> _Items from a data source_:
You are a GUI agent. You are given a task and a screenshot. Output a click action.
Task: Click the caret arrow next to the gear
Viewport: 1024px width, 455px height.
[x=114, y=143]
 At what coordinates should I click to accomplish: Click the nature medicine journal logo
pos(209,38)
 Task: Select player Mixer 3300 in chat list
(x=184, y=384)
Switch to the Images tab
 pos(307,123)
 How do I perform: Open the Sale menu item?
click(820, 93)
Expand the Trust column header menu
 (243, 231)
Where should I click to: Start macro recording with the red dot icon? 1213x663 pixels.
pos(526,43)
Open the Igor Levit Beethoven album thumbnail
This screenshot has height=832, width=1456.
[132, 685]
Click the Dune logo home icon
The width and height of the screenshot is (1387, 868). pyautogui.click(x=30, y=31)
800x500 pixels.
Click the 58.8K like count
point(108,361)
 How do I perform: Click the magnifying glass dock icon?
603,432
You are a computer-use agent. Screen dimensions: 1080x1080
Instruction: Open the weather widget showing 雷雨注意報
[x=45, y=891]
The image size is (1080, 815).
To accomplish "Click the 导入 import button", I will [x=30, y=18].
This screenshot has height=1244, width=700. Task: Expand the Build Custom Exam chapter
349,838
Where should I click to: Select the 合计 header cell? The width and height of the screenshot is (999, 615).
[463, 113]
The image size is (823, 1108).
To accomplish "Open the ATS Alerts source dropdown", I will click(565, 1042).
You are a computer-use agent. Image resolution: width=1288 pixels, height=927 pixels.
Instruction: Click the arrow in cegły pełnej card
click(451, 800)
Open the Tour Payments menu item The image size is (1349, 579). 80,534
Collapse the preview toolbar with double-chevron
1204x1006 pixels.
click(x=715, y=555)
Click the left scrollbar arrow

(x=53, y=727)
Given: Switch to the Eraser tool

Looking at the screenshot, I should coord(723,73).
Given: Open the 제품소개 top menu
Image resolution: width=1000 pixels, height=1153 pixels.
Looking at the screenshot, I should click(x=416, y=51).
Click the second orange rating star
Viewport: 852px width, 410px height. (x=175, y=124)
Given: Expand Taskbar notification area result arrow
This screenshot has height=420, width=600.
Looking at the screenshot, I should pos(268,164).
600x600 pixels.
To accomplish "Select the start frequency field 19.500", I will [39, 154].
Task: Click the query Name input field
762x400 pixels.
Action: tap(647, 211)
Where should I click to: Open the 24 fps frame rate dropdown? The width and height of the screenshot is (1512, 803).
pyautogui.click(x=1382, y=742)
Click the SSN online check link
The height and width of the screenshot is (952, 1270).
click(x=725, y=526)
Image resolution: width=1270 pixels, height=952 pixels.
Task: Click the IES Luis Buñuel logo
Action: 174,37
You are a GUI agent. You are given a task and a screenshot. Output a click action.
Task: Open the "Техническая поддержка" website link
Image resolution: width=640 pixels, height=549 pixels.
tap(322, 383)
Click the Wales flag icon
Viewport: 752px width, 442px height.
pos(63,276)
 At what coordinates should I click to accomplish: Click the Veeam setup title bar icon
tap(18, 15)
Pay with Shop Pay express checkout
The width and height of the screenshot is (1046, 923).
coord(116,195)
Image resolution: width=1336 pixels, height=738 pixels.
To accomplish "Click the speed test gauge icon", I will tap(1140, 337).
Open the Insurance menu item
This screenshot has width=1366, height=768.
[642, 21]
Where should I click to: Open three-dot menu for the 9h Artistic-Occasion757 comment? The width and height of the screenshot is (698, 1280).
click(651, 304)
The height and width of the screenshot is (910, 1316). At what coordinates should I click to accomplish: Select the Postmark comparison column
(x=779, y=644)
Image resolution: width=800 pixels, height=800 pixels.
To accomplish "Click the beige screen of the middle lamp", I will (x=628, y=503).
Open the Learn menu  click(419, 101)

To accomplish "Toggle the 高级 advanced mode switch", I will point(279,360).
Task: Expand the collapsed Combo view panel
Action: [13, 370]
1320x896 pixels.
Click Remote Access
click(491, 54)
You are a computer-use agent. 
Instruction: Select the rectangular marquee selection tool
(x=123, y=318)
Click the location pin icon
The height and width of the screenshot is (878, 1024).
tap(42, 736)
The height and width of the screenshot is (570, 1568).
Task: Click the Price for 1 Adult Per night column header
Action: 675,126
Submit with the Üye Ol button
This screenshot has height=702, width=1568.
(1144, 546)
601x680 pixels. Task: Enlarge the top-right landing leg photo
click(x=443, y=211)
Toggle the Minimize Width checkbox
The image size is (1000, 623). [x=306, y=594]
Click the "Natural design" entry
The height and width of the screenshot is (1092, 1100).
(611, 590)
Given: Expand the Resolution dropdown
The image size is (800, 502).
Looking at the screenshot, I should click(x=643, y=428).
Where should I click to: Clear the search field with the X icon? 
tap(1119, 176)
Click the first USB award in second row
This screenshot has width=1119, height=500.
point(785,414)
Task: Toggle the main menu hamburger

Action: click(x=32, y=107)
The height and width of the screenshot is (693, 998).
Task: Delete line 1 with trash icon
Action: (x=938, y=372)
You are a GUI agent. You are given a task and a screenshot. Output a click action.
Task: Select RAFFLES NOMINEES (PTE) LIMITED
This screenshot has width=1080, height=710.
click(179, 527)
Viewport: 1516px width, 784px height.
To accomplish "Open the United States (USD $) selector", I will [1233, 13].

> _WORK INSTRUCTIONS_: Set down the records again without altering a word.

> _ANSWER TO THE PROBLEM_:
You are a GUI agent. You are given a task and a screenshot. Output a click action.
Task: Click the caret arrow next to the gear
Viewport: 1024px width, 455px height.
[x=114, y=143]
 At what coordinates should I click to accomplish: Click the nature medicine journal logo
pos(209,38)
 Task: Select player Mixer 3300 in chat list
(x=184, y=384)
Switch to the Images tab
 pos(307,123)
 How do I perform: Open the Sale menu item?
click(820, 93)
Expand the Trust column header menu
 (243, 231)
Where should I click to: Start macro recording with the red dot icon? 1213x663 pixels.
pos(526,43)
Open the Igor Levit Beethoven album thumbnail
This screenshot has height=832, width=1456.
[132, 685]
Click the Dune logo home icon
The width and height of the screenshot is (1387, 868). pyautogui.click(x=30, y=31)
800x500 pixels.
Click the 58.8K like count
point(108,361)
 How do I perform: Click the magnifying glass dock icon?
603,432
You are a computer-use agent. Screen dimensions: 1080x1080
Instruction: Open the weather widget showing 雷雨注意報
[x=45, y=891]
The image size is (1080, 815).
To accomplish "Click the 导入 import button", I will [x=30, y=18].
This screenshot has height=1244, width=700. Task: Expand the Build Custom Exam chapter
349,838
Where should I click to: Select the 合计 header cell? The width and height of the screenshot is (999, 615).
[463, 113]
The image size is (823, 1108).
To accomplish "Open the ATS Alerts source dropdown", I will click(565, 1042).
You are a computer-use agent. Image resolution: width=1288 pixels, height=927 pixels.
Instruction: Click the arrow in cegły pełnej card
click(451, 800)
Open the Tour Payments menu item The image size is (1349, 579). 80,534
Collapse the preview toolbar with double-chevron
1204x1006 pixels.
click(x=715, y=555)
Click the left scrollbar arrow

(x=53, y=727)
Given: Switch to the Eraser tool

Looking at the screenshot, I should coord(723,73).
Given: Open the 제품소개 top menu
Image resolution: width=1000 pixels, height=1153 pixels.
Looking at the screenshot, I should click(x=416, y=51).
Click the second orange rating star
Viewport: 852px width, 410px height. (x=175, y=124)
Given: Expand Taskbar notification area result arrow
This screenshot has height=420, width=600.
Looking at the screenshot, I should pos(268,164).
600x600 pixels.
To accomplish "Select the start frequency field 19.500", I will [39, 154].
Task: Click the query Name input field
762x400 pixels.
Action: tap(647, 211)
Where should I click to: Open the 24 fps frame rate dropdown? The width and height of the screenshot is (1512, 803).
pyautogui.click(x=1382, y=742)
Click the SSN online check link
The height and width of the screenshot is (952, 1270).
click(x=725, y=526)
Image resolution: width=1270 pixels, height=952 pixels.
Task: Click the IES Luis Buñuel logo
Action: 174,37
You are a GUI agent. You are given a task and a screenshot. Output a click action.
Task: Open the "Техническая поддержка" website link
Image resolution: width=640 pixels, height=549 pixels.
tap(322, 383)
Click the Wales flag icon
Viewport: 752px width, 442px height.
pos(63,276)
 At what coordinates should I click to accomplish: Click the Veeam setup title bar icon
tap(18, 15)
Pay with Shop Pay express checkout
The width and height of the screenshot is (1046, 923).
coord(116,195)
Image resolution: width=1336 pixels, height=738 pixels.
To accomplish "Click the speed test gauge icon", I will tap(1140, 337).
Open the Insurance menu item
This screenshot has width=1366, height=768.
[642, 21]
Where should I click to: Open three-dot menu for the 9h Artistic-Occasion757 comment? The width and height of the screenshot is (698, 1280).
click(651, 304)
The height and width of the screenshot is (910, 1316). At what coordinates should I click to accomplish: Select the Postmark comparison column
(x=779, y=644)
Image resolution: width=800 pixels, height=800 pixels.
To accomplish "Click the beige screen of the middle lamp", I will (x=628, y=503).
Open the Learn menu  click(419, 101)

To accomplish "Toggle the 高级 advanced mode switch", I will point(279,360).
Task: Expand the collapsed Combo view panel
Action: [13, 370]
1320x896 pixels.
Click Remote Access
click(491, 54)
You are a computer-use agent. 
Instruction: Select the rectangular marquee selection tool
(x=123, y=318)
Click the location pin icon
The height and width of the screenshot is (878, 1024).
tap(42, 736)
The height and width of the screenshot is (570, 1568).
Task: Click the Price for 1 Adult Per night column header
Action: 675,126
Submit with the Üye Ol button
This screenshot has height=702, width=1568.
(1144, 546)
601x680 pixels. Task: Enlarge the top-right landing leg photo
click(x=443, y=211)
Toggle the Minimize Width checkbox
The image size is (1000, 623). [x=306, y=594]
Click the "Natural design" entry
The height and width of the screenshot is (1092, 1100).
(611, 590)
Given: Expand the Resolution dropdown
The image size is (800, 502).
Looking at the screenshot, I should click(x=643, y=428).
Where should I click to: Clear the search field with the X icon? 
tap(1119, 176)
Click the first USB award in second row
This screenshot has width=1119, height=500.
point(785,414)
Task: Toggle the main menu hamburger

Action: click(x=32, y=107)
The height and width of the screenshot is (693, 998).
Task: Delete line 1 with trash icon
Action: (x=938, y=372)
You are a GUI agent. You are given a task and a screenshot. Output a click action.
Task: Select RAFFLES NOMINEES (PTE) LIMITED
This screenshot has width=1080, height=710.
click(179, 527)
Viewport: 1516px width, 784px height.
To accomplish "Open the United States (USD $) selector", I will [1233, 13].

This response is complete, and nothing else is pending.